Horowitz would later write in his 2002 book, Uncivil Wars: The Controversy over Reparations for Slavery: “In the period between 650 and 1600, before any Western involvement, somewhere between 3 million and 10 million Africans were brought by Muslim slavers for use in Saharan societies and in the trade in the Indian Ocean and the Red Sea. By contrast, the enslavement of blacks in the United States lasted 89 years, from 1776 to 1865. The combined slave trade to the British colonies in North America and later to the United States accounted for less than 3 percent of the global trade in African slaves. The total number of slaves imported to North America was 800,000, less than the slave trade to the island of Cuba alone.”
One might add two reasons to the list compiled by Horowitz several decades ago.

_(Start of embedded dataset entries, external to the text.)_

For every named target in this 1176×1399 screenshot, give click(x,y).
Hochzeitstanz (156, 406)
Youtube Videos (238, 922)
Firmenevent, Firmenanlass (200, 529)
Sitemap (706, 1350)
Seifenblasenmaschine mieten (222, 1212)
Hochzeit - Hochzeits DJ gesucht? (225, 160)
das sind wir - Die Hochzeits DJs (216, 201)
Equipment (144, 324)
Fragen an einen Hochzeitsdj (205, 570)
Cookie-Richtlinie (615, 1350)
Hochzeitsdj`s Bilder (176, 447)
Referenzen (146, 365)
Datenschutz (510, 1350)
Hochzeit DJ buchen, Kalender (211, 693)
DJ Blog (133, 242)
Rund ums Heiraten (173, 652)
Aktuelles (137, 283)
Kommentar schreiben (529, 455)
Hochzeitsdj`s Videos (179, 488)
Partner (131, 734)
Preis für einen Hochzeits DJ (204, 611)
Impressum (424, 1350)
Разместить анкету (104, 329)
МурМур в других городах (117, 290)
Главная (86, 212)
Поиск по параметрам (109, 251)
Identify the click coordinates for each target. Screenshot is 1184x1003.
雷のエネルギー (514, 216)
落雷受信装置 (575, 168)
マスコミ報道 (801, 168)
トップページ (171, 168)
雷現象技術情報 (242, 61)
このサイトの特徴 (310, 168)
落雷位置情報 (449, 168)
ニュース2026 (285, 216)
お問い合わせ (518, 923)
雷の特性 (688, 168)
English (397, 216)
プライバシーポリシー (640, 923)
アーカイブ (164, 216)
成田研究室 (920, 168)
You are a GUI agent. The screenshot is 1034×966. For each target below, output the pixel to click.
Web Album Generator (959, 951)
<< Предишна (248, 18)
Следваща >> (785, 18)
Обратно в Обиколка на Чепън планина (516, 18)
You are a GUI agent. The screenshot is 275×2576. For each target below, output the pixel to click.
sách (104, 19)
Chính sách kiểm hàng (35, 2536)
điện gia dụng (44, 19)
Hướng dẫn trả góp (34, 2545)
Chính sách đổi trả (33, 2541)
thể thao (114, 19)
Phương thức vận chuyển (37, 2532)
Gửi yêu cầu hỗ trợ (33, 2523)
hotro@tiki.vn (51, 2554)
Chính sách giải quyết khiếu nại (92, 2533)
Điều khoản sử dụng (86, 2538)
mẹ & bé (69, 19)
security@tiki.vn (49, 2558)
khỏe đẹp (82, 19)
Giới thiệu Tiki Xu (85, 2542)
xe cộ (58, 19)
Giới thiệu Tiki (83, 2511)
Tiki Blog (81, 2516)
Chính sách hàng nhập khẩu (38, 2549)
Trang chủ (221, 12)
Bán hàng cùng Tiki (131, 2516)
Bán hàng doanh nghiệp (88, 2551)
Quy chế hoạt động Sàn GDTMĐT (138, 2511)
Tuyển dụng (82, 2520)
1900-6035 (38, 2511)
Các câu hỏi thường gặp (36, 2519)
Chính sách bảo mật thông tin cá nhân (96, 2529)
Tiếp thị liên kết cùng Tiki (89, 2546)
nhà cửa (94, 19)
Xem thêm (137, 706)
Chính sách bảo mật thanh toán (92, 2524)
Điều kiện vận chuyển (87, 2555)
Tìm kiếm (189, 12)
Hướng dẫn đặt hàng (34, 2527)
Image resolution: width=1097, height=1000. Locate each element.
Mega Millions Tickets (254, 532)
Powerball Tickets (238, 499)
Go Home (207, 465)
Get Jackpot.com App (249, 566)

First, the irony seems lost on reparations advocates that the same racial arguments used to justify the enslavement of one group by another serves as the raison d’être of their movement. When the same genetic and blood obsessions that moved Adolf Hitler also animate your cause, then maybe find a new cause.
Second, basic morality forbids collective or generational punishment. The Old Testament, for instance, talks about not visiting the sins of the fathers upon the sons. The idea of meting out punishment for the wrongs one’s ancestors committed or divvying out spoils for the suffering one’s ancestors endured seems an idea as primitive as slavery.
Yet, even back a quarter century or so when Horowitz focused on the issue, proponents characterized reparations as an idea certain to win over policymakers in the future. Those proponents grew in number, but the idea did not win over a majority. Still, the present rejoices that ugly ideas picking at the scabs of the past tend to perpetually remain forever triumphant in the future and never victorious today.